Blanche a 16 ans et vient de rentrer à la fac. Elle est une fille banale, voire totalement renfermée et n’a pas d’amis. Christa a elle aussi 16 ans. Comme Blanche, elle a intégré l’université plus tôt que la moyenne mais n’a pas les soucis de cette dernière : charismatique, séductrice, populaire, elle attire tout le monde et s’est bien intégrée. Un jour, Christa regarde Blanche et vient lui parler. Blanche ne croit pas à sa chance ! Les deux jeunes filles deviennent peu à peu amies mais… Pour lui plaire, Blanche va tout lui donner. Christa, elle, semble avoir une définition bien particulière de l’amitié.

Mon avis

J’ai lu Antéchrista il y a plusieurs années, lors de sa sortie en 2003. Je crois même qu’il est le premier Amélie Nothomb que j’ai lu « en direct » au moment de sa sortie et non pas en me plongeant dans la bibliographie d’une auteur que j’avais découvert en ouvrant Stupeur et tremblements.

A l’époque, toute jeune étudiante, j’avais forcément apprécié de suivre les aventures de ces deux filles dont le statut ressemblait beaucoup au mien. Bien sûr, je me comparais un peu plus à Blanche, la timide, qu’à Christa la manipulatrice/séductrice. Mais j’ai su apprécier ces personnages à leur juste valeur. Christa restait fascinante de par sa cruauté. Sous ses airs fragiles et insignifiants, Blanche avait quant à elle un parcours assez intéressant.

Vous le savez (ou pas), j’aime beaucoup le style d’Amélie Nothomb.
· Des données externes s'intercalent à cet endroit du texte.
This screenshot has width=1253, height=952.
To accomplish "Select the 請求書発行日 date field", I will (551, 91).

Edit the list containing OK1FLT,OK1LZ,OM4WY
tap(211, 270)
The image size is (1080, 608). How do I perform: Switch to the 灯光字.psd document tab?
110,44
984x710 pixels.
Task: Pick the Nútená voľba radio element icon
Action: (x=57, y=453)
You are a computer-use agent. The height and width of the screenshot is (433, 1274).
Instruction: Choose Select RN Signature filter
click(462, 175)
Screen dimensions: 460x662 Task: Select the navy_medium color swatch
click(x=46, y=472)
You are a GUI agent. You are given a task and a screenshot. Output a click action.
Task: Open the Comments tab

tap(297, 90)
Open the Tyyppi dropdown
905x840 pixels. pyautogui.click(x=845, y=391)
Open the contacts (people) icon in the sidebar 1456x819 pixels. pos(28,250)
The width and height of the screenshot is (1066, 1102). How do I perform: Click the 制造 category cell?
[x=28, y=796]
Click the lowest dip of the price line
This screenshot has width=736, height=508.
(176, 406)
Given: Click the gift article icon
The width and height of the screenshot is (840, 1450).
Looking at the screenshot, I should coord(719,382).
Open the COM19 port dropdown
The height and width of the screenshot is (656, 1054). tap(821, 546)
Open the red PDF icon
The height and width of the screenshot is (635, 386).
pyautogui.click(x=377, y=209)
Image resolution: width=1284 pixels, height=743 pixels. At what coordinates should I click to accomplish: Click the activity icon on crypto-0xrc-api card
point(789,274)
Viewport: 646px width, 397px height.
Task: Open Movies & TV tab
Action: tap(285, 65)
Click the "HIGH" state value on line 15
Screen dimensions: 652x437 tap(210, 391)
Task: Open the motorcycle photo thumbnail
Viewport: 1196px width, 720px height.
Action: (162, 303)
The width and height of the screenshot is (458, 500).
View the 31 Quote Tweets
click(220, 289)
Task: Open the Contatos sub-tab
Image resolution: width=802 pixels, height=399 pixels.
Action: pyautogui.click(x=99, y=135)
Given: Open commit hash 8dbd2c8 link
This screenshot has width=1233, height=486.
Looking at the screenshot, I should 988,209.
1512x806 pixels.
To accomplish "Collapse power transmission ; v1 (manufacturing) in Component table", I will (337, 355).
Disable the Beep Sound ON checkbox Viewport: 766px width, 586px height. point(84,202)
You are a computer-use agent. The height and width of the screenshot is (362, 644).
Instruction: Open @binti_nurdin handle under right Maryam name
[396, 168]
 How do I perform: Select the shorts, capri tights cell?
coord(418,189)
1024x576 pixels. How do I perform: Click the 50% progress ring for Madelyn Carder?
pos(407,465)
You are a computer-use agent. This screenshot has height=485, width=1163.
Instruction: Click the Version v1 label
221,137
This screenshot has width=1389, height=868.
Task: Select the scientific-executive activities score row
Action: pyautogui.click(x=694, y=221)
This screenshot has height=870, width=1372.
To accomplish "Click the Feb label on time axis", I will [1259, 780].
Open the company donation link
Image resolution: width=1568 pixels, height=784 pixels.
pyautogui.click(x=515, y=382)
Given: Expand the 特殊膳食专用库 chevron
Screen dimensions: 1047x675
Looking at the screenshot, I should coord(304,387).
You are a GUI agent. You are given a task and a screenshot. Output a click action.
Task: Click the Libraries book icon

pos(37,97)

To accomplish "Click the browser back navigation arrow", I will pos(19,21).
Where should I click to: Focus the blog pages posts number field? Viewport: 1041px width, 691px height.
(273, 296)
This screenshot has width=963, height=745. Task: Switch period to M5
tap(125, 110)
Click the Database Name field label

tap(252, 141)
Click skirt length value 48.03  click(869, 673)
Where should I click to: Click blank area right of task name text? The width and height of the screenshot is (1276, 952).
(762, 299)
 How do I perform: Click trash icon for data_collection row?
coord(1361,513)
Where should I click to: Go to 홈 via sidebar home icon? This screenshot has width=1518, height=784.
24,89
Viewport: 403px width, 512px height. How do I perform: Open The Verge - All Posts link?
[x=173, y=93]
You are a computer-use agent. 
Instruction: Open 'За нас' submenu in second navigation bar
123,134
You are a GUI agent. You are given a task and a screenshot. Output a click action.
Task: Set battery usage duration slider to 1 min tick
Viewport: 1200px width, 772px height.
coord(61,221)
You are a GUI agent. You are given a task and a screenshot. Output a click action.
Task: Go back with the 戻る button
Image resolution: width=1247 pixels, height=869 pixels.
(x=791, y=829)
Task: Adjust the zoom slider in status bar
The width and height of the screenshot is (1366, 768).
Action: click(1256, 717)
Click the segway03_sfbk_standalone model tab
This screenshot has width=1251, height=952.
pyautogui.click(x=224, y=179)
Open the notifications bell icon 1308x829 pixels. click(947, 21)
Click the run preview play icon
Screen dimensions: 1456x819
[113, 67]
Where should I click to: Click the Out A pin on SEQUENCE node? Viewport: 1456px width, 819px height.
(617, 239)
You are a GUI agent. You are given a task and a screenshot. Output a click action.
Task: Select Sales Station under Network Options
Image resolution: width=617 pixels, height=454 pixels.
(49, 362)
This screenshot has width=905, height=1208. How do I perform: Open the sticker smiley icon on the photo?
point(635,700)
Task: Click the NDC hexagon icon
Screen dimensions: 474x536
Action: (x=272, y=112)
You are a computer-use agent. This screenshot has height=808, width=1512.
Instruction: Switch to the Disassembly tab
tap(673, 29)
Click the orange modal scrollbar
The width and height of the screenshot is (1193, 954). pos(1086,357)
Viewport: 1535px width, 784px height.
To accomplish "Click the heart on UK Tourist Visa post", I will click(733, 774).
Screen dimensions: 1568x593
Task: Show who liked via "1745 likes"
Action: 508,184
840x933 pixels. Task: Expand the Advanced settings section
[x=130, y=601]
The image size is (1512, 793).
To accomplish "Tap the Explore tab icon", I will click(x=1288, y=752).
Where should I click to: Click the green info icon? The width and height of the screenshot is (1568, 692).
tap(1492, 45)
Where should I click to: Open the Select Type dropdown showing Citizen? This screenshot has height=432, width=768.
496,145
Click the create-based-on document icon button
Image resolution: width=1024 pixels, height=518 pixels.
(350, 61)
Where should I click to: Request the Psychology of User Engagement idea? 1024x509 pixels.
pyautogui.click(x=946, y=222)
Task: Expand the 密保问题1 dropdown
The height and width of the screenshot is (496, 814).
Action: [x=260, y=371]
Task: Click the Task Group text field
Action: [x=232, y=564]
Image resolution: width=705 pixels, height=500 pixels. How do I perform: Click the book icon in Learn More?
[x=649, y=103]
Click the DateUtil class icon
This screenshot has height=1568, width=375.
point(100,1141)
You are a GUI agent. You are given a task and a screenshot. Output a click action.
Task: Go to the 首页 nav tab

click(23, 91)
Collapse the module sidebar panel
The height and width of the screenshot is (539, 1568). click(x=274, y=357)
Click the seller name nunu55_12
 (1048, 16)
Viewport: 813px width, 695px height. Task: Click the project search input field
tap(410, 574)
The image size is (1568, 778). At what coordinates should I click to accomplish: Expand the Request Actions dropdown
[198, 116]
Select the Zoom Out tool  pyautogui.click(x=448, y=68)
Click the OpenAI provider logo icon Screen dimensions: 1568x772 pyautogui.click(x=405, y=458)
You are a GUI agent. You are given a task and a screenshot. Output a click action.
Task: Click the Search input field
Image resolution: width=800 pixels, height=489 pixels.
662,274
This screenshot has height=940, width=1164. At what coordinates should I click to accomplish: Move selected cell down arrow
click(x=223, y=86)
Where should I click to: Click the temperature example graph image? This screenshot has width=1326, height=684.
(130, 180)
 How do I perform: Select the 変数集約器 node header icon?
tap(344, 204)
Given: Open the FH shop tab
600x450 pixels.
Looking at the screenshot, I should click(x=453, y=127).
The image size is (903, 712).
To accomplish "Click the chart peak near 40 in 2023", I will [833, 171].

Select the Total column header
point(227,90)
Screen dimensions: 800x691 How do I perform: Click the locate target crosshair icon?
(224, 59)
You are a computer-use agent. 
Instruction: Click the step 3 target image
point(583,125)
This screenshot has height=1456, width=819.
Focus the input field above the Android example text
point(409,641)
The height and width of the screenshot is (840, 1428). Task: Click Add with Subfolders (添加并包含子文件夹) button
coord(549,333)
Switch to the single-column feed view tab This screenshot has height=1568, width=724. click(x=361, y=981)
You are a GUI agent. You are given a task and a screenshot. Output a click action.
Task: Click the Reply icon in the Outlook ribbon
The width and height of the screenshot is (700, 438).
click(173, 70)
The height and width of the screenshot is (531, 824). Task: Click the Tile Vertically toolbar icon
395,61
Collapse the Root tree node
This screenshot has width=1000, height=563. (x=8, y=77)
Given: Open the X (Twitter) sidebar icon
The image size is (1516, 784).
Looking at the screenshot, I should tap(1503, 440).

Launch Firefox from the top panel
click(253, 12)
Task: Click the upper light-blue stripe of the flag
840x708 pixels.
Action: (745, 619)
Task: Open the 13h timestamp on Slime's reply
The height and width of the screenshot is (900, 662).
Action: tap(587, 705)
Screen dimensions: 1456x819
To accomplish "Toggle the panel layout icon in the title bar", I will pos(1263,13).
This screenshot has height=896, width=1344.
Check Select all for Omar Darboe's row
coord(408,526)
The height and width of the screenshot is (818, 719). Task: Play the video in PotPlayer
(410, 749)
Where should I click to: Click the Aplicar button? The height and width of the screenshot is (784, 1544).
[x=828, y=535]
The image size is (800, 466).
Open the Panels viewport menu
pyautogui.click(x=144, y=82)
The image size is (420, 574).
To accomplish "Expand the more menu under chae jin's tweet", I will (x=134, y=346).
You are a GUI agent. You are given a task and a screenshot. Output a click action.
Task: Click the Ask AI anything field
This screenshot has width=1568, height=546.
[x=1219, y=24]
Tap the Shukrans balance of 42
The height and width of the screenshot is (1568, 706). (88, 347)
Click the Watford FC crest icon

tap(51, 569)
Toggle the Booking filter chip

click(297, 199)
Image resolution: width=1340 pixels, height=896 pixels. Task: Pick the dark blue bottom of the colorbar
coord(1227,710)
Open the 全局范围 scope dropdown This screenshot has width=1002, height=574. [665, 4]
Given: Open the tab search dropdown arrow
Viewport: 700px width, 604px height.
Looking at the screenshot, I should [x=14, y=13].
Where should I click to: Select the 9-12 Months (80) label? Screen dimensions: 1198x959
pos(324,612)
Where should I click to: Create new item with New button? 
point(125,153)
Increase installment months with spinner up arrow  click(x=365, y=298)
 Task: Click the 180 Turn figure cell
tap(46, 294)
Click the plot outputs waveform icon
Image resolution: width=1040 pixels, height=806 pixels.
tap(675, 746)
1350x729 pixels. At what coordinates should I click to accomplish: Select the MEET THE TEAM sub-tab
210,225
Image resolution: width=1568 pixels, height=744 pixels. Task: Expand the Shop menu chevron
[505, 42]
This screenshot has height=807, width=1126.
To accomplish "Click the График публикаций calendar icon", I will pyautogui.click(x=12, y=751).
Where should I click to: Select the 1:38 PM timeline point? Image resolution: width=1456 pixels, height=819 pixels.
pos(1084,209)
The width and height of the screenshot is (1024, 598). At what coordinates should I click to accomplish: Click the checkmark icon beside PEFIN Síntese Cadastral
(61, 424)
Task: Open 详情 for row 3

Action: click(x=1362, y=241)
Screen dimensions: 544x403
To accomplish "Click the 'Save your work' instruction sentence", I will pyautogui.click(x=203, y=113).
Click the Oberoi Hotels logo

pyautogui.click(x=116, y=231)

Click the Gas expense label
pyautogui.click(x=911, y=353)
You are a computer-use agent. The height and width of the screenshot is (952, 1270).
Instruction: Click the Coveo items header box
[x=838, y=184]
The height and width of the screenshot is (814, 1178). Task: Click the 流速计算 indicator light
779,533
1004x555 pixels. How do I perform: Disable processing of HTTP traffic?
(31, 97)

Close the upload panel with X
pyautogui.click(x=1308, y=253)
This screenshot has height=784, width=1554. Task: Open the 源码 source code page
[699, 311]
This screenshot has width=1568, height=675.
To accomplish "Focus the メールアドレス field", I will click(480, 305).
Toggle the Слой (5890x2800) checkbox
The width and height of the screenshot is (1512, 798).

J’aime beaucoup sa manière de raconter les histoires et dans ce court roman, j’ai retrouvé toute l’efficacité qui a su me séduire dans le passé. Pas besoin de grands discours ni de 600 pages pour raconter l’histoire d’une amitié toxique. Le tout se lit vite, avec un plaisir non dissimulé. Peut-être pas le Amélie Nothomb le plus marquant mais une intrigue qui me rappelle forcément d’autres histoires (enfin des films, pas des livres !) comme My summer of love ou plus récemment Respire où une jeune fille cherche à prendre l’ascendant sur une autre, souvent plus naïve et gentille. J’aime beaucoup ce thème !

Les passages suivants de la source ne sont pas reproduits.